Darkthrone Announces New Album “Eternal Hails” – Due Out This Summer 


Darkthrone.- photo credit Ester Segarra

 

Darkthrone has announced their new album to drop this summer, dubbed Eternal Hails from their label Peaceville on June 25th, 2021. Although we don’t have new music yet, this is one of the years’ highly-anticipated releases on the strength of their stellar career and banger of a recent album in 2019’s Old Star (also Peaceville). New music and full pre-orders should follow soon, but you can pre-order the digital version now at their Bandcamp. Check out the artwork and the full tracklisting below. 

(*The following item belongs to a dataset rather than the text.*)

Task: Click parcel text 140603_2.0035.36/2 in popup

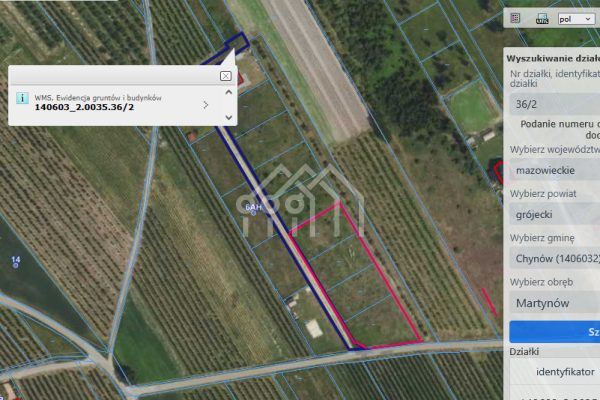Action: click(x=84, y=107)
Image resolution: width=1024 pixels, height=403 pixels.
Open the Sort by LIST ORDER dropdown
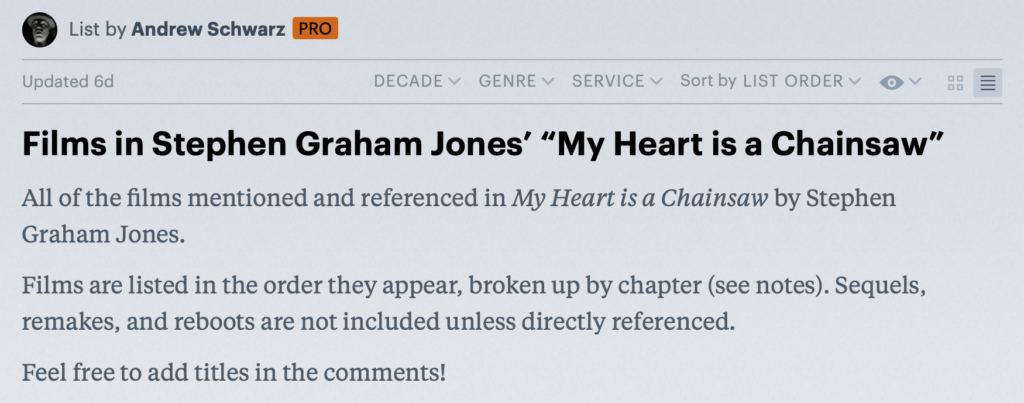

Darkthrone – Eternal Hails Tracklist

His Master`s Voice [07:17]

Hate Cloak [09:16]

Wake of the Awakened [08:24]

Voyage to a North Pole Adrift [09:24]

Lost Arcane City of Uppakra [07:02]

https://peaceville.bandcamp.com/album/eternal-hails

With the highly revered Norwegians remaining ever-dedicated to the art of the riff after 35 years of existence, Darkthrone return for album number nineteen and a new dose of metallic godliness. On the back of 2019’s triumphant ‘Old Star’ opus, the duo of Nocturno Culto & Fenriz present a 41 minute maelstrom of Epic Black Heavy Metal across five sprawling compositions. Organic and dynamic, the album is an exploration of the very finest vintage metal and the best of doom, all delivered in the unmistakable Darkthrone style, whilst also incorporating instruments such as the Moog to further expand upon these soundscapes.

 

Eschewing the process of using their own Necrohell II studios – which has served the band so well over the last 15 years – & welcoming a change of environment and the opportunity to experiment with new ideas, ‘Eternal Hails……’ was recorded at Chaka Khan Studio in Oslo, & engineered by Ole Ovstedal & Silje Høgevold, breathing new life into the sound while retaining the essence of Darkthrone’s natural, raw feeling.

 

The cover artwork features the piece “Pluto and Charon” (1972), from renowned science fiction artist David A. Hardy; a hugely inspirational image for both Fenriz & Nocturno Culto spanning several decades, and this also stands as a symbolic link between the genre-bending styles apparent on Darkthrone’s earliest works, to those same traits evident on ‘Eternal Hails……’.